Getting divorced was a lonely experience for Josh Schweitzer. Spending his days overseeing construction workers and his evenings caring for his 3-year-old son, he had no one to talk to. But there was one group of people who helped him pull through -- even though he’d never laid eyes on most of them.
They were his World of Warcraft friends -- “guild people,” he calls them. They live all over the world and spend 20, 30 or more hours a week together in the online world of Azeroth as druids, priests, warriors and rogues, slaying monsters and collecting treasure.
Schweitzer’s friends in the Dread Pirates guild are a tiny subset of the 11.5 million people who have made Warcraft the most successful online video game on the planet.

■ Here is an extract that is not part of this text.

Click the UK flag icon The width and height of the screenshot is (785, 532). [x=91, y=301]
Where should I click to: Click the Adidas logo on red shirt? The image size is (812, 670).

Like many other massively multiplayer online games (MMOs), Warcraft is set in a “Lord of the Rings"-like fantasy realm where players create characters and undertake missions, some team-based and some solo, to gather resources and earn rewards.
Most players become part of a guild, a closely knit group that plays the game together while chatting. Active guilds spend hundreds and even thousands of hours a year together online, often developing strong bonds.
For Schweitzer, 27, a Bakersfield resident, the Dread Pirates replaced the co-workers, family and buddies who someone his age might typically draw on in a difficult time like a divorce. He confided in them over his headset.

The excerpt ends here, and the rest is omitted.